→ YOUR ASSIGNMENT: Take the line that contains "The image size is (1013, 420)." and each line after it to the end of the data below, and set them down exactly, omitting pictures.

→ EXTRACTED ENTRIES:
**********
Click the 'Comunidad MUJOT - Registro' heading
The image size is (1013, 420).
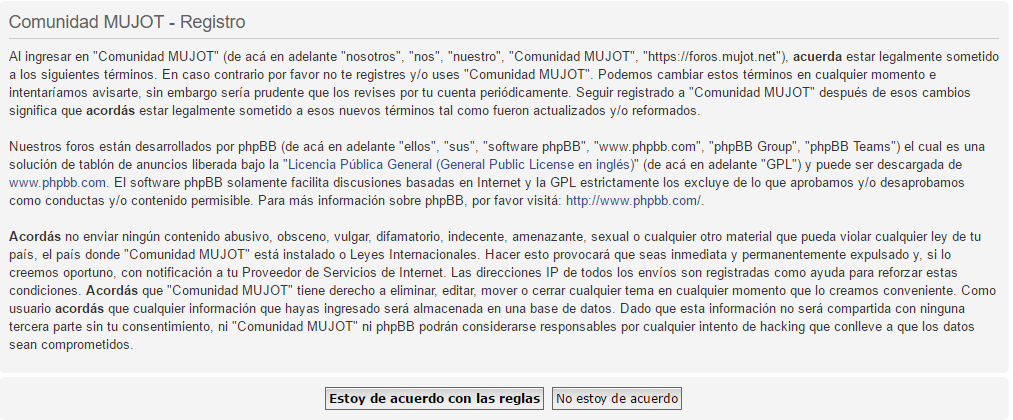(127, 20)
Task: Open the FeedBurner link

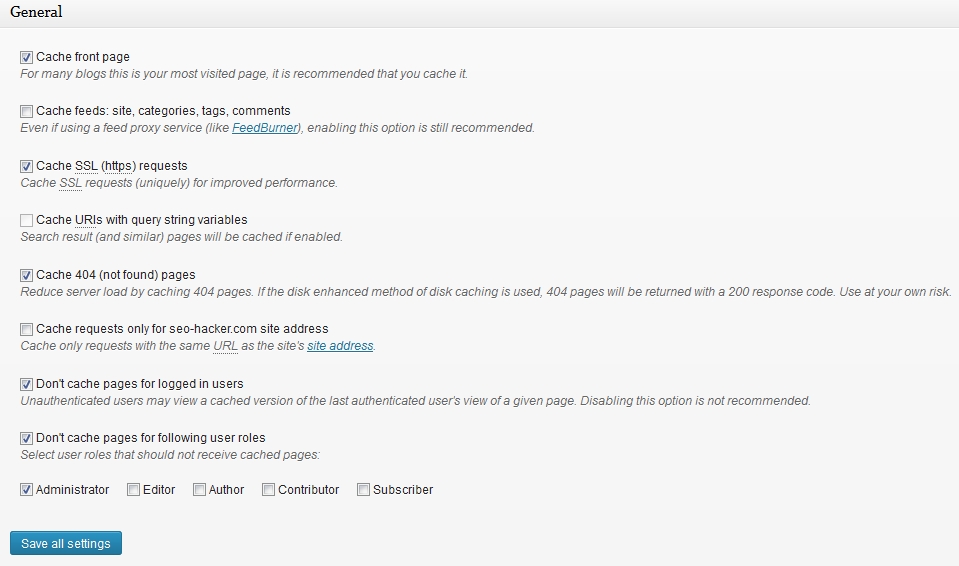Action: (265, 128)
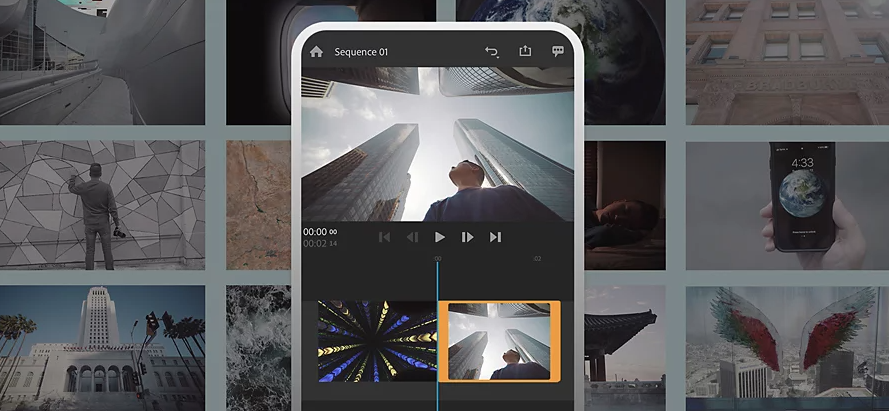
Task: Click the skyscraper video preview
Action: tap(437, 144)
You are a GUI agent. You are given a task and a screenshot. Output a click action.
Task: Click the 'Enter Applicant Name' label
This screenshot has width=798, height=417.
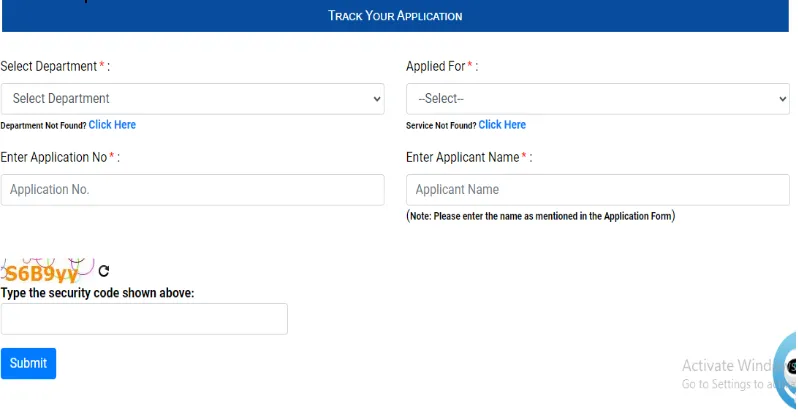click(x=465, y=158)
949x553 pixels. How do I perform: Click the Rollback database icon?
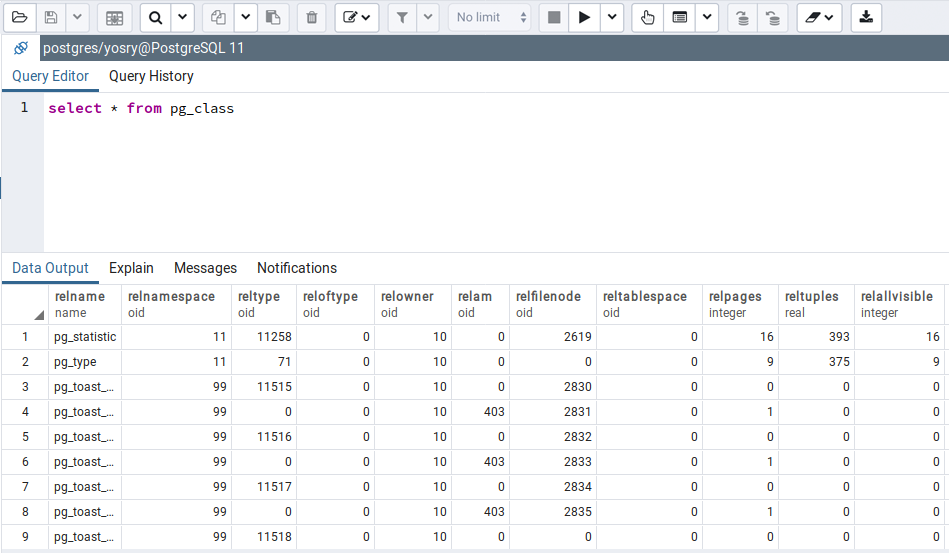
**********
→ REPLY TO THE EXERCISE:
The image size is (1013, 420).
(127, 20)
Task: Open the FeedBurner link

Action: (265, 128)
Task: Click the skyscraper video preview
Action: tap(437, 144)
You are a GUI agent. You are given a task and a screenshot. Output a click action.
Task: Click the 'Enter Applicant Name' label
This screenshot has width=798, height=417.
click(x=465, y=158)
949x553 pixels. How do I perform: Click the Rollback database icon?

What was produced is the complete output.